BU RISCS Researchers Win Two Grants from DARPA
Recently two research teams with researchers from BU, UC Berkeley, MIT, Microsoft Research, and Caltech were recognized with a Defense Advanced Research Projects Agency (DARPA) Award. Both projects are part of the DARPA SIEVE program whose mission is to make pivotal investments in breakthrough technologies for national security.
The first project, which is for $4M (over four years), centered around developing “Zero-Knowledge” proofs in legal contexts. Zero-knowledge proofs are a cryptographic mechanism that allows any entity with sensitive data to convince the rest of the world that the data adhere to a social or ethical norm or complies with the law, regulation, or contractual agreement while simultaneously keeping the sensitive data private in order to protect national or civil security, legitimate business needs, or personal privacy, dignity, and freedom. The project is led by Mayank Varia (Research Associate Professor of Computer Science and Co-Director of the Center for Reliable Information Systems & Cyber Security at the Hariri Institute for Computing). Varia is joined by Leo Reyzin (Professor of Computer Science, BU), Azer Bestavros (Associate Provost for Computing and Data Sciences, BU ), Aloni Cohen (Research Fellow at RISCS and BU Law School), Ran Canetti (Professor of Computer Science, BU), Shafi Goldwasser (Professor of Electrical Engineering and Computer Sciences, UC Berkeley).

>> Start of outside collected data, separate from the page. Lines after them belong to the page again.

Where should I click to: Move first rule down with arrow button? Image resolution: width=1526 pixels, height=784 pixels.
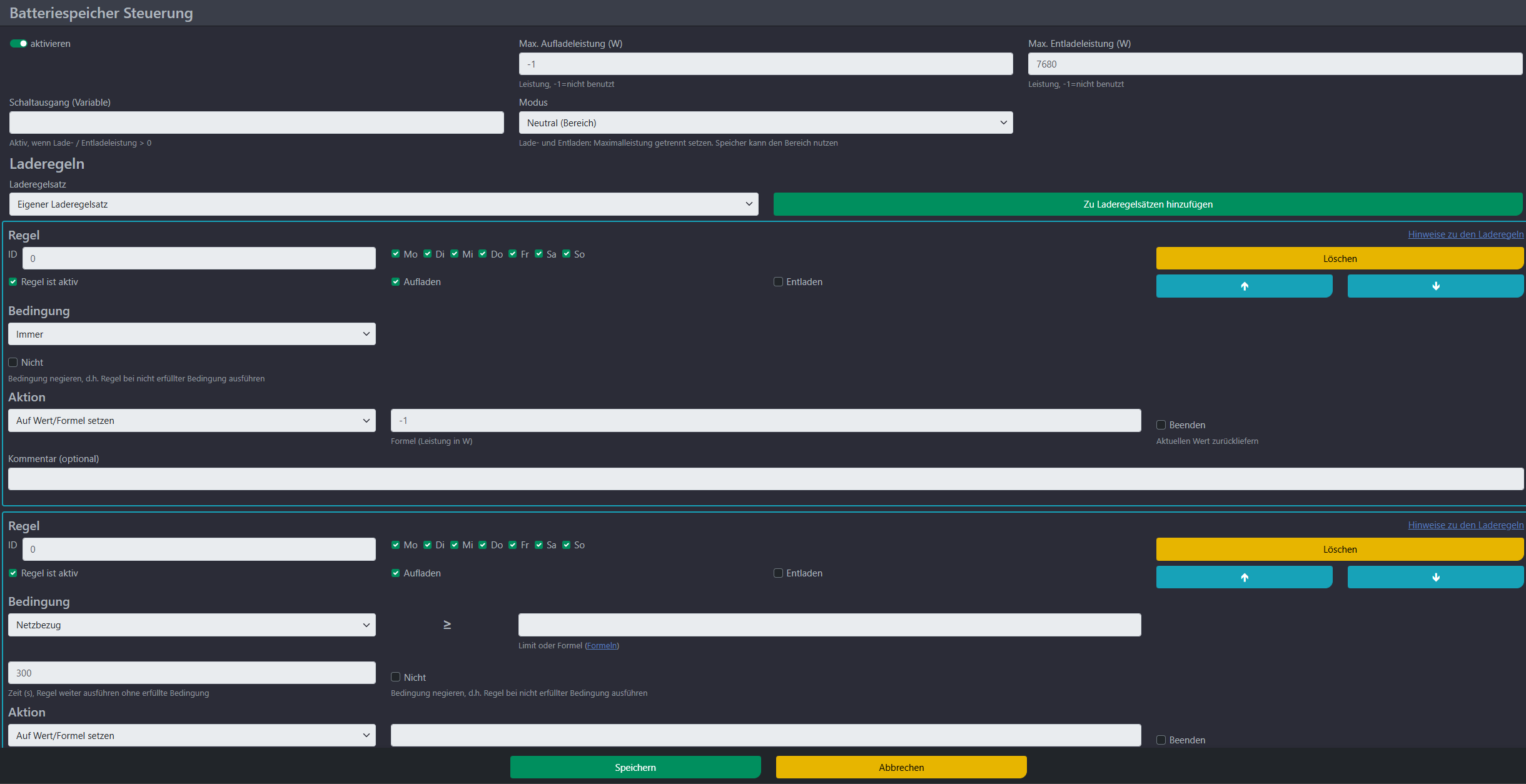1435,286
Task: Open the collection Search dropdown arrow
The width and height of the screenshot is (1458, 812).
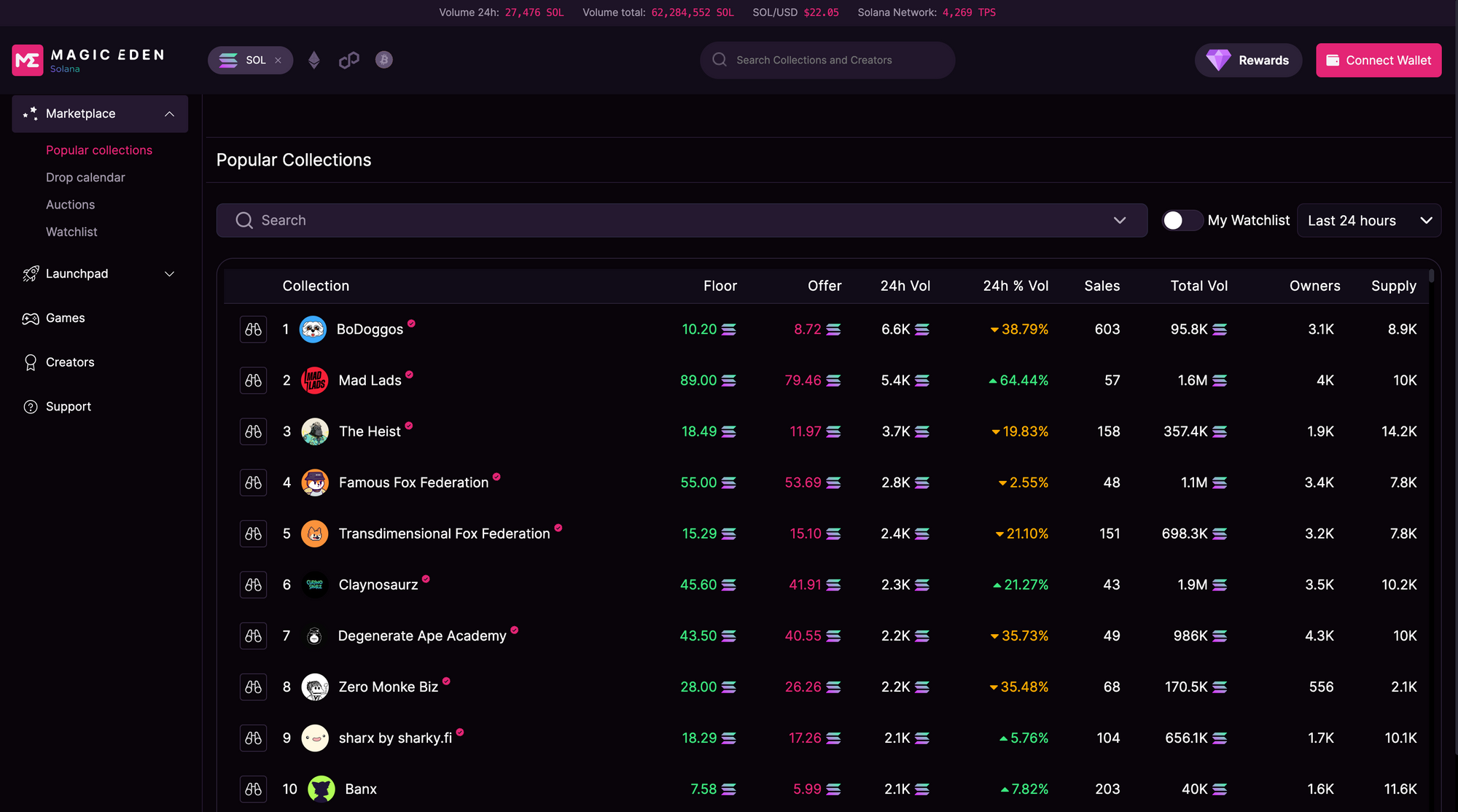Action: [x=1120, y=220]
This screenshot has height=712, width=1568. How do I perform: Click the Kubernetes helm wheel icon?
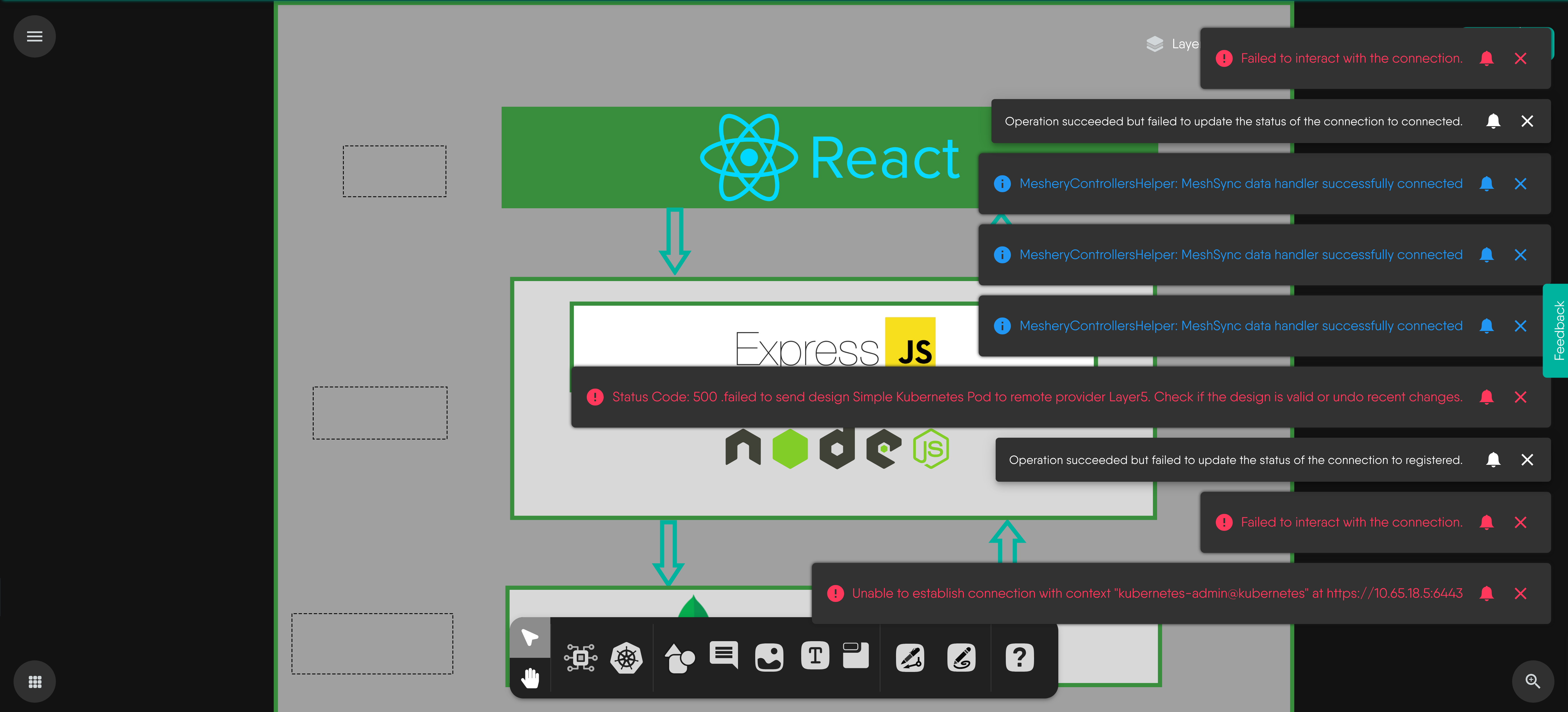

The second project, which is also for $4M (over four years), is focused on building quantum-secure zero-knowledge protocols. The project is led by Professor Goldwasser and includes Ran Canetti and Leo Reyzin from BU, Vinod Vaikuntanathan from MIT, Yael Kalai from Microsoft Research, and Thomas Vidick from Caltech.
About DARPA
For sixty years, DARPA has held to a singular and enduring mission: to make pivotal investments in breakthrough technologies for national security, working with innovators inside and outside of government. It works within an innovation ecosystem that includes academic, corporate, and governmental partners, with a constant focus on the Nation’s military Services, which work with DARPA to create new strategic opportunities and novel tactical options. DARPA comprises approximately 220 government employees in six technical offices, including nearly 100 program managers, who together oversee about 250 research and development programs.
About RISCS
The Center for Reliable Information Systems and Cyber Security (RISCS) promotes and coordinates research and education in system reliability and information security by emphasizing a multidisciplinary approach that includes fields as diverse as reliable and secure computations, engineering, economics, ethics, and law.